In [1]:
###########################################################################
## Basic stuff
###########################################################################
%load_ext autoreload
%autoreload
from IPython.core.display import display, HTML
display(HTML("<style>.container { width:100% !important; }</style>"))
display(HTML("""<style>div.output_area{max-height:10000px;overflow:scroll;}</style>"""))

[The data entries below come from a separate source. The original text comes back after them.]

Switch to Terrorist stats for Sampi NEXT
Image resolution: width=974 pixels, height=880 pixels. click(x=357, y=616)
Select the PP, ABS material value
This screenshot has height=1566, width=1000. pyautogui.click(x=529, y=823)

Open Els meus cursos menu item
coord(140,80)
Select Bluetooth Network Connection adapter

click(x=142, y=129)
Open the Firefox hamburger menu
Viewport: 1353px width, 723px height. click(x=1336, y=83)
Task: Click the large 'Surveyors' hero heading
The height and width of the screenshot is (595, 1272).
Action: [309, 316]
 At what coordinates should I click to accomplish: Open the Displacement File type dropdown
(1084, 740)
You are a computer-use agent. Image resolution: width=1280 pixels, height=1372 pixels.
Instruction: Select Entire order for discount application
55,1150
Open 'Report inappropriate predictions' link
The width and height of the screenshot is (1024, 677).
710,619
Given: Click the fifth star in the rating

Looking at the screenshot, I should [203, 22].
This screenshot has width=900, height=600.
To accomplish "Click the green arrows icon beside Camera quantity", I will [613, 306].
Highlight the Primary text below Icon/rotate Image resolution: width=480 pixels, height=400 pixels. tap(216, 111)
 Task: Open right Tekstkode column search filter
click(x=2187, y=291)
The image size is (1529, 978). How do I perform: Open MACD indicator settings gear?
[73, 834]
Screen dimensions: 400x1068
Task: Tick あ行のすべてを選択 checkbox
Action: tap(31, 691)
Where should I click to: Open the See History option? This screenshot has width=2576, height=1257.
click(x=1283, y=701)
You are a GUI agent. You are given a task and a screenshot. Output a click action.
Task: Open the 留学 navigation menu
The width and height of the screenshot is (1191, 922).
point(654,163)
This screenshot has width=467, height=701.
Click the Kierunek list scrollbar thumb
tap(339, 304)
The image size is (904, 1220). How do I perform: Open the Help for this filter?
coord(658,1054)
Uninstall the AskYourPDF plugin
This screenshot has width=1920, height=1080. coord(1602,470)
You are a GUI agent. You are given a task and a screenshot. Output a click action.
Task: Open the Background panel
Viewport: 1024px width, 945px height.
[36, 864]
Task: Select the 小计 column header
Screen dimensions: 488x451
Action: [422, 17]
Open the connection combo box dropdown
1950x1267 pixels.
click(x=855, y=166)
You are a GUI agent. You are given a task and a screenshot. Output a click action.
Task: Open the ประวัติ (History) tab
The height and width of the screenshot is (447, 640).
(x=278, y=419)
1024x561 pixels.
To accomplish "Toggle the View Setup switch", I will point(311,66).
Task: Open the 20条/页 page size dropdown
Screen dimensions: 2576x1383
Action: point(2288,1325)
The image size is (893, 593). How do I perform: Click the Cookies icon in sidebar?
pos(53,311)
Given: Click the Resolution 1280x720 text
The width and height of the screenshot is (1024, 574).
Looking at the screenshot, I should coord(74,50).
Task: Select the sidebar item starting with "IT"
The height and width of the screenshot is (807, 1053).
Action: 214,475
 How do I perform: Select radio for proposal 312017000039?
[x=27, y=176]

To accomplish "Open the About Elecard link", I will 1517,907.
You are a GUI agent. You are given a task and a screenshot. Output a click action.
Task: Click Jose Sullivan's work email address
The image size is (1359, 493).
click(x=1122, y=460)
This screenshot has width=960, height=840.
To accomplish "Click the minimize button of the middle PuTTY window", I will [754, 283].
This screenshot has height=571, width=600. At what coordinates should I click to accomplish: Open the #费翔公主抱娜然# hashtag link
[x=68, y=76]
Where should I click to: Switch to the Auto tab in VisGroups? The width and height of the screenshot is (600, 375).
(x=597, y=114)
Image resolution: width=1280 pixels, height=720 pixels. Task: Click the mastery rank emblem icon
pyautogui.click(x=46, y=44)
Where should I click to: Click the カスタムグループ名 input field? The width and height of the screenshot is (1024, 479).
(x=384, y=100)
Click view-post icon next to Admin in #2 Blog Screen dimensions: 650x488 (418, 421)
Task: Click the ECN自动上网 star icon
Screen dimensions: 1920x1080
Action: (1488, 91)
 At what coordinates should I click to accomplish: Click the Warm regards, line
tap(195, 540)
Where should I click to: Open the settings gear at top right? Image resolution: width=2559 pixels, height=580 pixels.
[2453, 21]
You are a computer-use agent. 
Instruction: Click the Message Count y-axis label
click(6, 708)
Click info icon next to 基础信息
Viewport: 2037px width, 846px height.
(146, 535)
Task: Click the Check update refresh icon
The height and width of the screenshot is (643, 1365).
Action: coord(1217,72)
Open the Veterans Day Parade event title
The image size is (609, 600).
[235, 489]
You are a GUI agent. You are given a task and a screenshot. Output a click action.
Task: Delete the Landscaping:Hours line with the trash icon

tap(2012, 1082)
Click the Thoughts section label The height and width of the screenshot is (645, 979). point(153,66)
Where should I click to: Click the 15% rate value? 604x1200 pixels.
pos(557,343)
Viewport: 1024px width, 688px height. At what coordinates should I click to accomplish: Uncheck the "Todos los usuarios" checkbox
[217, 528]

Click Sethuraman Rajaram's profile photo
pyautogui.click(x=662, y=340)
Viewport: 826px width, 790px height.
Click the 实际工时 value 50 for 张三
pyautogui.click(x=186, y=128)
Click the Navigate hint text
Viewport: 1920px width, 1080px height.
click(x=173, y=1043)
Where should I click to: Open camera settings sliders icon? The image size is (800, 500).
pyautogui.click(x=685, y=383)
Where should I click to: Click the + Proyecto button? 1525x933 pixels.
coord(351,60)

###########################################################################
## Music
###########################################################################
from myMusicPathData import myMusicPathData

###########################################################################
## Utils
###########################################################################
from timeUtils import timestat
from fileIO import fileIO
from fsUtils import fsPath, fsInfo, dirUtil, fileUtil


###########################################################################
## DB
###########################################################################
from masterManualEntries import masterManualEntries
from masterArtistNameDB import masterArtistNameDB
from mainDB import mainDB



# General

In [None]:
mme = masterManualEntries()

manDB      = masterArtistNameDB("main")
multimanDB = masterArtistNameDB("multi")

maindb = mainDB()

io = fileIO()
#maindb.setMasterDBData()   ### Full DB Access

# Find My Music

In [2]:
mmpd = myMusicPathData()
mmpdData = mmpd.findMyMusic(primeDir="O")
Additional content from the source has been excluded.